While earmark reform has been stalled in a larger lobbying reform package, an interesting thing happened to the Labor-HHS appropriations bill, another item expected to be high on the agenda when Congress returns. According to Citizens Against Government Waste, the House version has more than 1,800 earmarks, up from 51 in last year’s bill. The legislation includes money for Andre Agassi’s charter school, the College Football Hall of Fame, and a master’s degree program in dental hygiene at Idaho State.

Funding of these very local projects with federal taxpayer money is wrong. If Congressmen believe so strongly in these programs then they should, as private individuals, contribute as much to them as they like.
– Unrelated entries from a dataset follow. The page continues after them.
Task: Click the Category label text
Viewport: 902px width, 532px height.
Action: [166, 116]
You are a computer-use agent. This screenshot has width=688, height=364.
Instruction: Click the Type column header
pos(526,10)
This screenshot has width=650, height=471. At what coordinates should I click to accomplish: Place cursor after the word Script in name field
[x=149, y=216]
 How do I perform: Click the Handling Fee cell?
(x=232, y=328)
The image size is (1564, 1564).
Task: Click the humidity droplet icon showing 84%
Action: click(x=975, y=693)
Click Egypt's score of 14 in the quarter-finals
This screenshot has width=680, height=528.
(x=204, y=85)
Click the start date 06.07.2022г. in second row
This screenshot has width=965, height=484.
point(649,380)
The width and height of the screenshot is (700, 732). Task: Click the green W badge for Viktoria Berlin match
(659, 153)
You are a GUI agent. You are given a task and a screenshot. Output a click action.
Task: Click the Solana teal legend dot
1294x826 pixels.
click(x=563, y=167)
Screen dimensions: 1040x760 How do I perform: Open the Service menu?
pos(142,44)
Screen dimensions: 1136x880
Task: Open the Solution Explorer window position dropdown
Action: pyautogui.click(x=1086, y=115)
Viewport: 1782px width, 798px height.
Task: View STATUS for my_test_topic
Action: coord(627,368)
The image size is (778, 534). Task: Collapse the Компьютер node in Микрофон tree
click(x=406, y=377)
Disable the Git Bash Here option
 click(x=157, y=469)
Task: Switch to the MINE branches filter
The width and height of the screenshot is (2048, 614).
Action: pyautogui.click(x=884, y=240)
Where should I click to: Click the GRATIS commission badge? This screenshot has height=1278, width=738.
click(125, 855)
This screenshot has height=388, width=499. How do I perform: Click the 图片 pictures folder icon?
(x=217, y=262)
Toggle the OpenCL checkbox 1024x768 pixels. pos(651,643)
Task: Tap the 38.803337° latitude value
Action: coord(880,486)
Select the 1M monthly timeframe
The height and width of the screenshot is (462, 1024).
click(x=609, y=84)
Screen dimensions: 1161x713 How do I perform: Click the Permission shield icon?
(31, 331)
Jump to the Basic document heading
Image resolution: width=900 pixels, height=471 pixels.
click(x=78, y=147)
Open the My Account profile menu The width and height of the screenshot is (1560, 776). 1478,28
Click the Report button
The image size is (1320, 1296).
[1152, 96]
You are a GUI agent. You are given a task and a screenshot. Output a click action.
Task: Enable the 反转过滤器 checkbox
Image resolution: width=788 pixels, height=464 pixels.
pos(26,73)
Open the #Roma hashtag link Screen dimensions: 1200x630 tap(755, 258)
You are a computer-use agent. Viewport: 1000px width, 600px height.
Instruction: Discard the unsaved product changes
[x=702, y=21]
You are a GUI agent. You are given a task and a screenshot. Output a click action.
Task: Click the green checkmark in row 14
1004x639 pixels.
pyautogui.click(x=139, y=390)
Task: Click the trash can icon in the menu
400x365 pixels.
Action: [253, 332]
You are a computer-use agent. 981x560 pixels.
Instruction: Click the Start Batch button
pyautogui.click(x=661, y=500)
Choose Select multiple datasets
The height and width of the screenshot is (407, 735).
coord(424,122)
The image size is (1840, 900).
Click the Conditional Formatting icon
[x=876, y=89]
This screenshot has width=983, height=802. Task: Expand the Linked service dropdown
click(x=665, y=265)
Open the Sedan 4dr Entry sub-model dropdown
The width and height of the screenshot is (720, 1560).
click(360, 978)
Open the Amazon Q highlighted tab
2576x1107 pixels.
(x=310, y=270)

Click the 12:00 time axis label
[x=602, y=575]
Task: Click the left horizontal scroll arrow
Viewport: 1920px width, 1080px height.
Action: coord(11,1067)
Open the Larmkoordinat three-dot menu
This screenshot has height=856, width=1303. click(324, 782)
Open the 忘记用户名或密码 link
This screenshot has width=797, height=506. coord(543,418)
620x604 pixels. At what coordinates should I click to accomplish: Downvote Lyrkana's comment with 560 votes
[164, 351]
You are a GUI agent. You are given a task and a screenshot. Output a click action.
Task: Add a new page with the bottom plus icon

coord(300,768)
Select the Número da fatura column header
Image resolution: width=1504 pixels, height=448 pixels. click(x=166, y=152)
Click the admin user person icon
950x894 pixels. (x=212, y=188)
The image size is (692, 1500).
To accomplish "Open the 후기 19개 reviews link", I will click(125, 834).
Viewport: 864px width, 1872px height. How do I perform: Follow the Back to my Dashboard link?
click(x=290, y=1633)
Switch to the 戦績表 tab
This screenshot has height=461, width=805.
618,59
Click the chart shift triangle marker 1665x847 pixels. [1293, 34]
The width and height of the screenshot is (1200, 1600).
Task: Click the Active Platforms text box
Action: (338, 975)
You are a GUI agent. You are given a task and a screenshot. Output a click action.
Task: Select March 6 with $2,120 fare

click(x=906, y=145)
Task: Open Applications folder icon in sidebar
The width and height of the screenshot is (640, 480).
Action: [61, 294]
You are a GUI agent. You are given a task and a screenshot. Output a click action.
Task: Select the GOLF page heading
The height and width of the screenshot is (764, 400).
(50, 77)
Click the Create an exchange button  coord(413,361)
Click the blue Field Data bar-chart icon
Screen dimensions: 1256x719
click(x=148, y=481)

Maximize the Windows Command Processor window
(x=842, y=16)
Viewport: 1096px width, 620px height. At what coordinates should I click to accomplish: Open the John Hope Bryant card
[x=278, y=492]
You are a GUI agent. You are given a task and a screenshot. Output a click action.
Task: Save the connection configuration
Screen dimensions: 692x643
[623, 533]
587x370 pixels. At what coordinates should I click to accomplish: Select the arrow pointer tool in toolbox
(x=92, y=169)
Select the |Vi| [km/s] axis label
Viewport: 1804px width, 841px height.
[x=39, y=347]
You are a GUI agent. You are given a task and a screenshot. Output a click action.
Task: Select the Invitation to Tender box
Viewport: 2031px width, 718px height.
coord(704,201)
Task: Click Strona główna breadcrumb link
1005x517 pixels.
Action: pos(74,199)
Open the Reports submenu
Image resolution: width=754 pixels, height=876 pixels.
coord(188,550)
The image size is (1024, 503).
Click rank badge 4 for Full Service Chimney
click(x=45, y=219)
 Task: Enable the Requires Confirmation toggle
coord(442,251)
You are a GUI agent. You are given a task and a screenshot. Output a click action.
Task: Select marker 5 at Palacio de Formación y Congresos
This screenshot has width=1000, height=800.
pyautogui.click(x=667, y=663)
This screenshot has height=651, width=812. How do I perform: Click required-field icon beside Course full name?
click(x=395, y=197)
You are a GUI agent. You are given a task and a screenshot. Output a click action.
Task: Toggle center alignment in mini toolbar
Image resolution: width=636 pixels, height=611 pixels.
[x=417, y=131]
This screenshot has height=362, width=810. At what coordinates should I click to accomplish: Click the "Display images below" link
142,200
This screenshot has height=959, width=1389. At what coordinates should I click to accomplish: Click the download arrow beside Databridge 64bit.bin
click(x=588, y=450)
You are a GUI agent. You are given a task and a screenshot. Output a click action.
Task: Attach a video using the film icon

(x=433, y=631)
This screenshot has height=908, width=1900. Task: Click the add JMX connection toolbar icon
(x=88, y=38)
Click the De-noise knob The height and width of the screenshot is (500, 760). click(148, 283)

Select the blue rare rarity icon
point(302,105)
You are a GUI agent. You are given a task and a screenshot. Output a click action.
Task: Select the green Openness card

But they have no right to use taxpayer dollars, provided for expenditures in the national interest, on these parochial projects.

An earmark reform bill, on its own or as part of a larger lobbying reform package, will center on the commonsense notion of full disclosure, identifying who requested each earmark and disclosing his or her identity to the public. A Gallup poll earlier this year found that 41% of Americans want earmarks fully disclosed, while another 41% would go further and eliminate them completely. Only 11% favored keeping the system as it is.

Full disclosure could go a long way toward reducing earmarks, and there is still a good chance it will pass this year. But when Congressional leadership is brazen enough to move a bill tagged with earmarks right in the midst of the push for earmark reform, there is reason to doubt how serious they are about reform. Congressmen should bear in mind, however, that voters are angry enough to elect a new Congress that will end earmarking if this one won’t.

Mr. Kerpen is a policy analyst in Washington.